1866: Dostoyevsky's Dark Arithmetic
The moral disaster that emerges from replacing ethical thought with the rigid simplicity of mathematics
“Hundreds, perhaps thousands of lives could be put on the right path, dozens of families rescued from poverty, from ruin, from collapse, from decay, from the venereal wards of the hospitals - all this with her money! Kill her, take her money, dedicate it to serving mankind, to the general welfare. Well - what do you think - isn’t this petty little crime effaced by thousands of good deeds? For one life, thousands of lives saved from ruin and collapse. One death and a hundred lives - there’s arithmetic for you!” - Fyodor Dostoyevsky, Crime and Punishment
Crime and Punishment is the tale of a murderer. But this killer is not the villain of the piece, but its protagonist - maybe even its hero. Within this book Dostoyevsky (doss-tuh-YEF-skee), one of the great Russian novelists, crafts a psychological portrait like nothing else in nineteenth century literature. The crime is terrible, yet its aftermath brings the perpetrator even greater suffering. Its burden savages his conscience and drives him to lash out in anger and, paradoxically, to strive towards good actions almost without a thought. As the murderer wrestles with his paranoia and guilt, the reader is swept away by his anguish, all unfolding from a terrible philosophy that will haunt the twentieth century and beyond.

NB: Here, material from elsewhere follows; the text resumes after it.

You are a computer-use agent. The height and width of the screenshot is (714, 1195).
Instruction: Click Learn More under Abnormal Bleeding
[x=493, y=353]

Raskolnikov (Ruh-SKOL-nih-kov) is a failed university student in St Petersberg, lost in delirium and wrestling with the question of whether he should kill a bad tempered old pawnbroker. By stealing her money he can complete his studies and therefore bring about supposedly better outcomes by “serving mankind” and contributing to “the general welfare”. By imagining future consequences of benefit to everyone, Raskolnikov not only finds a way to justify his appalling crime, he allows himself to pretend that what he is doing is for ‘the greater good’, and not merely for his own selfish advantage. What he discovers is that the reality bears no resemblance to the fantasy, and the immoral course of action he chooses leads him only deeper into damnation.
Dostoyevsky was well-versed in the philosophy of his time, and shrewdly recognised that ethical disaster lay down the path of any attempt to calculate the good. This is the dark arithmetic of what Elizabeth Anscombe was to name in 1958 ‘consequentialism’, a collection of philosophies that began in the late 18th century, and colonised moral philosophy soon afterwards. When Anscombe coined her term for it, she accused all British moral philosophy of having fallen under its spell. Nearly a century earlier, Dostoyevsky worked out these same concerns in his dazzling and disturbing novel. He, like Anscombe, could clearly see that once the human dimension is effaced from moral quandaries, all that is left is a dark arithmetic that can be deployed to justify whatever you wish to happen.
Near the end of the novel, Raskolnikov becomes delirious with fever, and dreams that a terrible and unprecedented plague has spread throughout Europe. It brings a madness upon those infected, and the victims become convinced of their intellectual power and unflinching correctness. No-one understands anybody else, because each is convinced that “the truth was in him alone”, and nobody can agree what is good or what is evil. Civilisation unravels. All but “the pure and the chosen” are destroyed by this madness, and even these bearers of the last hope of humanity “were not seen anywhere by anybody, and nobody heard their voices or their words.” This apocalyptic nightmare is Dostoyevsky’s vision of a future dominated by insane philosophy, and we only have to squint to see it playing out in the centuries that followed him.
Ethics concerns how we should act towards one another. Outcomes matter for determining how we might live together, but when human excellences (virtue) and shared rules (duty) are excised from our moral calculus, what is left ceases to offer a guide to the good, becoming instead a method of justifying wretched courses of action by claiming they will ultimately be beneficial. Yet no-one can calculate the good, and the moment the complexity of life is crammed into the stark confinement of mathematical precision, we become just like Raskolnikov - unleashing evil while brandishing a naïve faith in our own exceptional importance. Dostoyevsky’s novel warns us of the grave risks to our own souls whenever we trade morality for the numbing illusion of simplicity conjured by the bitter calculations of dark arithmetic.